Saved entries
[Start of section]

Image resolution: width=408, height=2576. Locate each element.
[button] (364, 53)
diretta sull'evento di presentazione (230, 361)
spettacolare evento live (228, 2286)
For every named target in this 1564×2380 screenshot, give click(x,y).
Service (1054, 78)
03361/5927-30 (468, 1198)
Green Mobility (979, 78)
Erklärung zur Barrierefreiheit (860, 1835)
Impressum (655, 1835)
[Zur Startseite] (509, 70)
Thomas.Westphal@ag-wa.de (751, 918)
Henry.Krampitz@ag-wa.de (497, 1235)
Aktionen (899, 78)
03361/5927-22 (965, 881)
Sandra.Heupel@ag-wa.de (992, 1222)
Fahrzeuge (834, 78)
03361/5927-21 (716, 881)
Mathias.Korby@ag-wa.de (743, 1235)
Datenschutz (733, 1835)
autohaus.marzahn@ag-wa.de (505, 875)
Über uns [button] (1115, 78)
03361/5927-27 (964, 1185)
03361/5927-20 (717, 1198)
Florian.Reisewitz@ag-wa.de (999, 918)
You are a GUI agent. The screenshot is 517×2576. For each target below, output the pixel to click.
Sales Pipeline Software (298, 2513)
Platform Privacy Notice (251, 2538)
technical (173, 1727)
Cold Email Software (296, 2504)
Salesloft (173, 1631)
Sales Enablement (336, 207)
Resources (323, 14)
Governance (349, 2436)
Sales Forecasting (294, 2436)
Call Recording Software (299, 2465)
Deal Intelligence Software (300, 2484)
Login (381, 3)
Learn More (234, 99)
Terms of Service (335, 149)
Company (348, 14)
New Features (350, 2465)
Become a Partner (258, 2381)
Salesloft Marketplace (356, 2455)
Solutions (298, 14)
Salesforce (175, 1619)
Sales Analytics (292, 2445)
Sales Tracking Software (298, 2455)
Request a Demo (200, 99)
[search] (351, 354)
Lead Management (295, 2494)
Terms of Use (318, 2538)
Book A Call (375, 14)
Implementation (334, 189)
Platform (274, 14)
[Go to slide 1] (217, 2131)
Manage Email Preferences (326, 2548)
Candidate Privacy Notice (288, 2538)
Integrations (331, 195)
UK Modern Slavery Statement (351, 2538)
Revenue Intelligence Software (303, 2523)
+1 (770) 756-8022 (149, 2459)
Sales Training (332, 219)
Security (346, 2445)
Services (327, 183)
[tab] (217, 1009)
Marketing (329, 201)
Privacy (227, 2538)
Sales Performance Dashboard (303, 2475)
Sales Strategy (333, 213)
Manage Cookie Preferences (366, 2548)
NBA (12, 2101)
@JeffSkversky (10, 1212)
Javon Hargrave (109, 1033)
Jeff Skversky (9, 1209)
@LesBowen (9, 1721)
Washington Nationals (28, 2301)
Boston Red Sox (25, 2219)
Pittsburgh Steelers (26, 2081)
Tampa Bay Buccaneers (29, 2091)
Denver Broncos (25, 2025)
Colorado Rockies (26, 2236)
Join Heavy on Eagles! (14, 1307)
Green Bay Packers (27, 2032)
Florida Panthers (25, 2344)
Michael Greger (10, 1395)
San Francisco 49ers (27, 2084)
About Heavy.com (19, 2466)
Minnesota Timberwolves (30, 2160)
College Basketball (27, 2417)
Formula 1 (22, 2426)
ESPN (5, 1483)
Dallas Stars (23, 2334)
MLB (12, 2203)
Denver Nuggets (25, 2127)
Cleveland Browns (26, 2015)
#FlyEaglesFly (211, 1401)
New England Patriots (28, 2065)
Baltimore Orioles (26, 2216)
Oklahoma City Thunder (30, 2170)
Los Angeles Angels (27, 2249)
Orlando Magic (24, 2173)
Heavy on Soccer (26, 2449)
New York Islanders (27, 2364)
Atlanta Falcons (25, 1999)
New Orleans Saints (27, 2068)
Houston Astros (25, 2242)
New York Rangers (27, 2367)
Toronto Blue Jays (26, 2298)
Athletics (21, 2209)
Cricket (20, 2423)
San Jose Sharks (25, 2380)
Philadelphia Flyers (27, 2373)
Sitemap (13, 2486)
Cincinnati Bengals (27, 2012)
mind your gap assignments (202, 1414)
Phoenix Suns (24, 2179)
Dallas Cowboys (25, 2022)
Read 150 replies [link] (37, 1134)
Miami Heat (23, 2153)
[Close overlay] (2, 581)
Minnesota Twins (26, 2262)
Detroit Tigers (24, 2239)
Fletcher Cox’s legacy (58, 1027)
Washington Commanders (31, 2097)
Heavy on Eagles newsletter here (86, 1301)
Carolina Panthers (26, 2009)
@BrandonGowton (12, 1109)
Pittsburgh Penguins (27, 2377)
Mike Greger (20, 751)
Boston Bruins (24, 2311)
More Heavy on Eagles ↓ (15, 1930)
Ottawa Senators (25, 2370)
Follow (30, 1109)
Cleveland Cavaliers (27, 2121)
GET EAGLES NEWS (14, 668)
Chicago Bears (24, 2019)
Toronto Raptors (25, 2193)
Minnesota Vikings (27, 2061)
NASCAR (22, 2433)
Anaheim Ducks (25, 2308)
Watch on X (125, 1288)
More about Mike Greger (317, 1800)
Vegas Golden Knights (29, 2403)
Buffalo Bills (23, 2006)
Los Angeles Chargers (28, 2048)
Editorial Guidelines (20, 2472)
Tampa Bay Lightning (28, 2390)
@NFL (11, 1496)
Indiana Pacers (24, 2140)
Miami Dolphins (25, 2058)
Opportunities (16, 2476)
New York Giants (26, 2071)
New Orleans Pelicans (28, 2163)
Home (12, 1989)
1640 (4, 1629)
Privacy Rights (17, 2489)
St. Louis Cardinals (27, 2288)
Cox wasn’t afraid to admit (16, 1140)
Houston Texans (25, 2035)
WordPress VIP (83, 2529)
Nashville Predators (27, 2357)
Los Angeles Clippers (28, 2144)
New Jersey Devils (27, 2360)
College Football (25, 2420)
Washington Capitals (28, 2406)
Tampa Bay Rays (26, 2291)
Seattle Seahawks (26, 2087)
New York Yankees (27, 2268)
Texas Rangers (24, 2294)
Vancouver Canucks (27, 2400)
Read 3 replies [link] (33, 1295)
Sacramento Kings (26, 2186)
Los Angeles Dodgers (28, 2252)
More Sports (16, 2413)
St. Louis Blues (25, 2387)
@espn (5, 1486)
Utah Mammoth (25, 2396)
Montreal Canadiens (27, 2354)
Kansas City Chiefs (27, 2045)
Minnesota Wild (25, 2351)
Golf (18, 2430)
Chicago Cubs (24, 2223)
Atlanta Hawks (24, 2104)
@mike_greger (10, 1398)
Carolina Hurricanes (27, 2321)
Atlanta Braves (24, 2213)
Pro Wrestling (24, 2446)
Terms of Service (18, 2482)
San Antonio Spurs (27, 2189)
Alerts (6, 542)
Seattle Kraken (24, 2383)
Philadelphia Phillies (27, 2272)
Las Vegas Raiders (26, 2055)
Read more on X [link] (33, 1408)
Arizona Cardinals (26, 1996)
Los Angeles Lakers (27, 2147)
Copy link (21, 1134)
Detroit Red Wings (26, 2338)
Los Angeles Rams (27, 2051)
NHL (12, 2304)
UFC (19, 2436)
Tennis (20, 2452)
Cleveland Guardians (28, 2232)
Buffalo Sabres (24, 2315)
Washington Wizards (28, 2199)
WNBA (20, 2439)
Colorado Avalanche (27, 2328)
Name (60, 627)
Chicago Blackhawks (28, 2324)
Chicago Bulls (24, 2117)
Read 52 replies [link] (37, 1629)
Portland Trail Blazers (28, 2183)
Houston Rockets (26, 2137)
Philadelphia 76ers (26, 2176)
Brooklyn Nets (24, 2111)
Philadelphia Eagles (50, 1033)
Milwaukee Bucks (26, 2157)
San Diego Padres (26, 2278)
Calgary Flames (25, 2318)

[End of section]

- **TASK DESCRIPTION**: Write down again, exactly as given, only the lines above that fall from the line with "Name (60, 627)" to the line with "Milwaukee Bucks (26, 2157)", inclusive.

- **ANSWER SPACE**:
Name (60, 627)
Chicago Blackhawks (28, 2324)
Chicago Bulls (24, 2117)
Read 52 replies [link] (37, 1629)
Portland Trail Blazers (28, 2183)
Houston Rockets (26, 2137)
Philadelphia 76ers (26, 2176)
Brooklyn Nets (24, 2111)
Philadelphia Eagles (50, 1033)
Milwaukee Bucks (26, 2157)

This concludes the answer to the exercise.